Legalisierte Bürgerwehr
Institutionalisiert wurde damit auch die anfängliche Bürgerwehr, eine bunte Truppe, die vorzugsweise ausgediente Uniformen der amerikanischen Armee trägt. Die rund hundert jungen Männer und Frauen sind nun legal als neue Gemeindepolizei anerkannt. Unter der Kontrolle des Sicherheitsrates setzen sie das von den Bürgern gutgeheissene Reglement durch. Wer mit Drogen, Waffen oder auch nur betrunken in der Öffentlichkeit erwischt wird, wandert erst einmal für 24 Stunden in die Zelle. Anschliessend muss gemeinnützige Arbeit geleistet werden. Wer stiehlt, dessen Foto kommt ans schwarze Brett im Gemeindehaus. Anwenden muss die Polizei die Strafen kaum. Denn seit die Bösewichte verschwunden sind, wirkt wieder die soziale Kontrolle. Diese sei wirksamer als jedes Polizeiaufgebot, verrät man im Sicherheitsrat.

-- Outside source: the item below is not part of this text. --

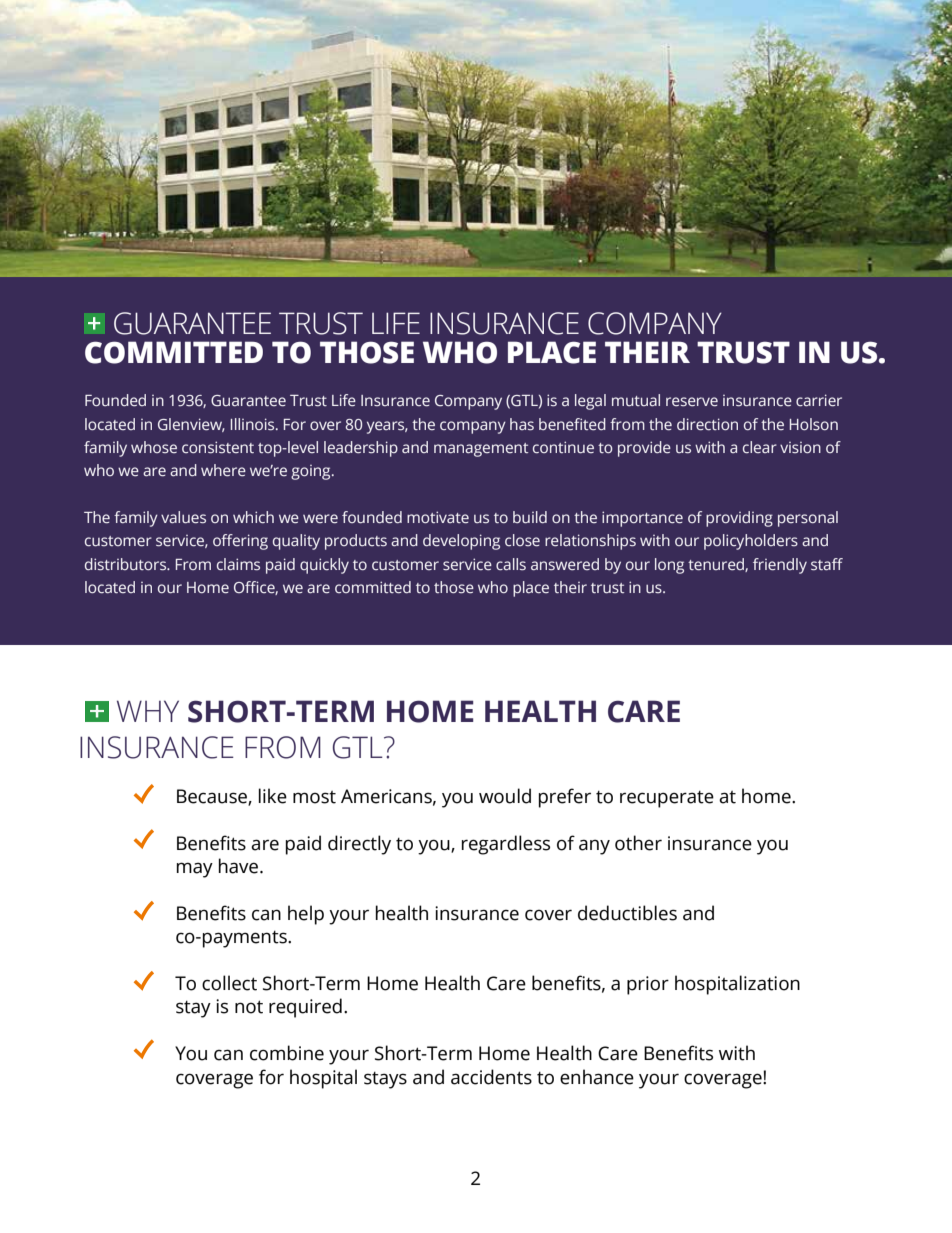 The width and height of the screenshot is (952, 1233). I want to click on recuperate, so click(667, 799).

Noch ist der Ausgang des direktdemokratischen Experiments offen. Unverkennbar hat der Elan seit jenem Tag, als die Transporter brannten, nachgelassen. Die Versammlungen sind nicht mehr so gut besucht wie damals. Die Mahnwachen und Feuerstellen, an denen die Bürger anfangs nächtelang die Zukunft des Städtchens diskutierten, bleiben verwaist. Es gelte, vom Ausnahmezustand zum Normalbetrieb überzugehen, sagt ein Ratsmitglied.
Die Angst herrscht weiter
Über allem schwebt die Angst vor einer Rückkehr der Bösewichte. So sicher das Städtchen ist – weit weg in den letzten Winkeln seines riesigen Waldes sind die illegalen Holzfäller immer noch unterwegs. Schlagartig klar wurde es im April, als zwei Gemeindearbeiter bei der Wiederaufforstung in einem entlegenen Waldstück von Unbekannten erschossen wurden. Versagt hatten dabei offenbar die zum Schutz der Arbeiter abbestellten Gemeindepolizisten. Solche Vorkommnisse gefährden die neue Regierung. Wenn ihr etwas breite Zustimmung und Legitimität verschafft, dann der Frieden. «Natürlich haben wir alle Angst, dass sie zurückkommen», gesteht die Bürgeraktivistin Ruiz. Doch unterkriegen lasse man sich davon nicht mehr, fügt sie bestimmt hinzu: «Der Wille, unseren Kindern ein gesundes Cherán zu hinterlassen, ist grösser als unsere eigene Angst.»
* Die Namen aller interviewten Personen wurden zu deren Schutz geändert.